De ene coureur wil een stijver chassis, de ander juist meer vering. Dat vraagt om maatwerk – zelfs binnen hetzelfde team. De overstap van Lewis Hamilton naar Ferrari in 2025 is een actueel voorbeeld van hoe persoonlijk een setup kan zijn.
Hamilton kwam van Mercedes, waar hij moeite had met de balans van de auto. Zijn teamgenoot Russell kwam daar beter mee uit de voeten. Bij Ferrari moet het team nu zorgen dat Hamilton een auto krijgt die aansluit op zijn voorkeur.
“Hamilton rijdt voor zichzelf en gaat bij het Italiaanse team nog een laatste poging wagen om zijn historische achtste titel te veroveren.”
Het probleem?

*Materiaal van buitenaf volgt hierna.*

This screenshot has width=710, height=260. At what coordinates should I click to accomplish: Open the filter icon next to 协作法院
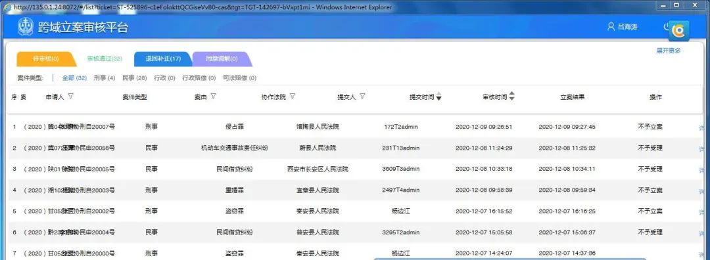click(293, 97)

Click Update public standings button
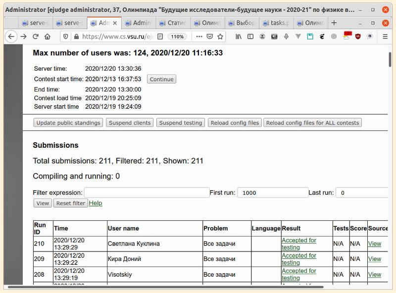[x=68, y=123]
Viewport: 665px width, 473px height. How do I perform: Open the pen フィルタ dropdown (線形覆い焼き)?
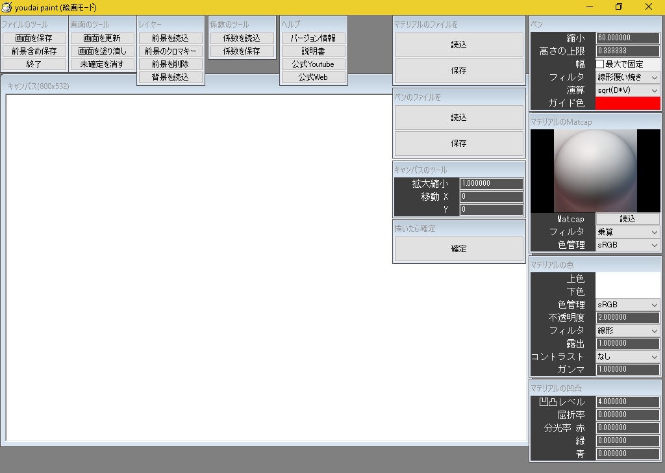627,77
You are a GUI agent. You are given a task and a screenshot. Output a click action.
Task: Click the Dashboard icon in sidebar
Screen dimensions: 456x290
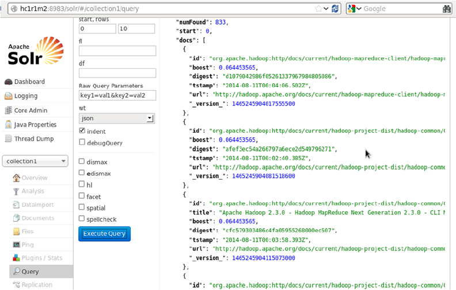9,82
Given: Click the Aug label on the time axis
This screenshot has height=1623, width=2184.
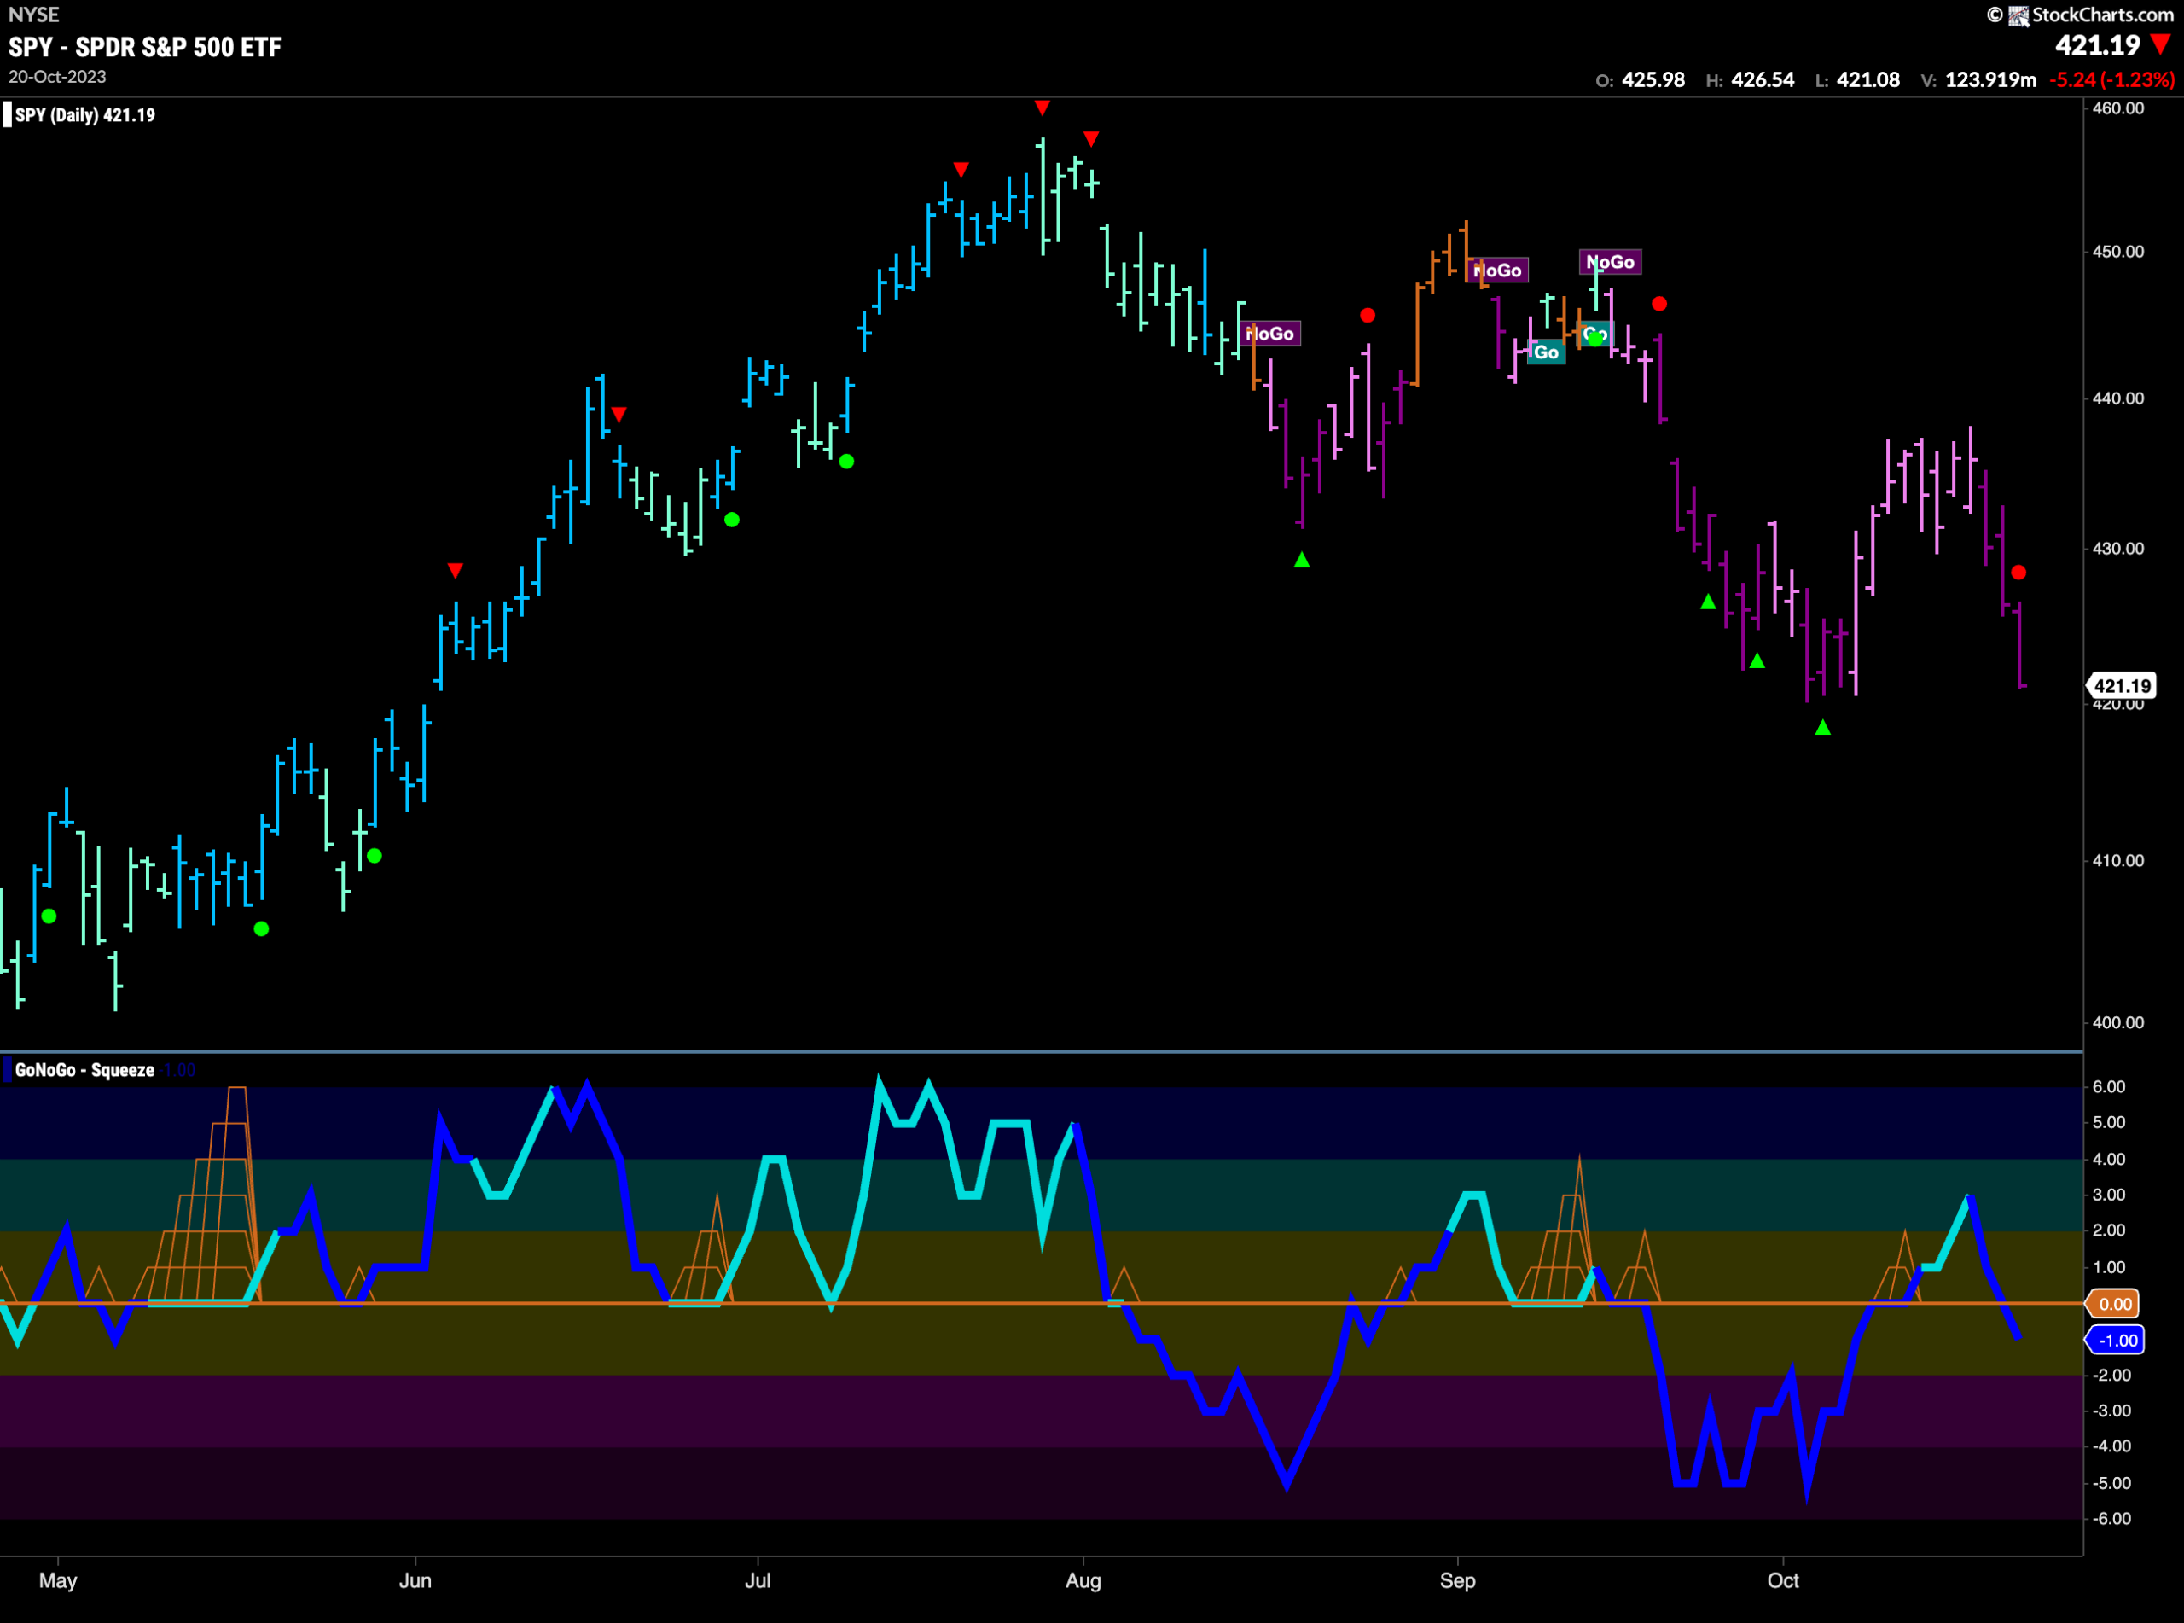Looking at the screenshot, I should click(x=1083, y=1581).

Leclerc rijdt al jaren voor Ferrari en heeft zijn eigen stijl. Dus hoe stem je één auto af op twee verschillende rijstijlen? Dat wordt een uitdaging voor de engineers – en een doorslaggevende factor voor succes in 2025.

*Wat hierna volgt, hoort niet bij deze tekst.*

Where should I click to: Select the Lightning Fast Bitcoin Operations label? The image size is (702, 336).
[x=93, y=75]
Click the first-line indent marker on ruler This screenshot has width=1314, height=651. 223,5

Data en feedback gaan hand in hand
Moderne F1-teams beschikken over een enorme berg data: rempunten, stuurhoek, bochtsnelheid, acceleratie. Maar zelfs die data is niets waard zonder feedback van de coureur.

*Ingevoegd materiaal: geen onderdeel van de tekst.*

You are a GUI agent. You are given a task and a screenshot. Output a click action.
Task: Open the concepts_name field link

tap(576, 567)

Hoe voelt de auto? Is hij voorspelbaar? Vertrouwt de coureur op het gedrag van de achterkant?
“Rijstijlanalyse is een geavanceerd proces waarbij data uit de auto, telemetrie en video’s worden gebruikt… Deze analyses worden gebruikt om de setup verder te verfijnen.”
De invloed van de coureur op de setup van een Formule 1-auto is dus niet beperkt tot de vrije trainingen. Elke ronde, elke bocht en elke reactie telt.
En in 2025, met strengere regels en nieuwe technieken zoals de override-modus, is die samenwerking nog belangrijker geworden.
De regels in 2025 en 2026 leggen de nadruk op aerodynamische beperkingen en nieuwe hulpmiddelen zoals actieve aerodynamica. Dat betekent dat teams en coureurs nóg nauwer moeten samenwerken om het maximale uit de auto te halen.
“Het zal strategisch uitdagender worden voor de coureurs om te bepalen waar en wanneer ze de modus zullen gebruiken.”
De invloed van de coureur op de setup wordt dus alleen maar groter. De marges tussen de topteams zijn klein, en één fout in de afstelling kan het verschil maken tussen poleposition of de derde startrij.
In een tijd waarin kunstmatige intelligentie, simulaties en data-analyse een hoofdrol spelen, blijft de menselijke factor van de coureur cruciaal. Want hoe slim de systemen ook zijn – alleen de man (of vrouw) achter het stuur voelt écht hoe de auto zich gedraagt.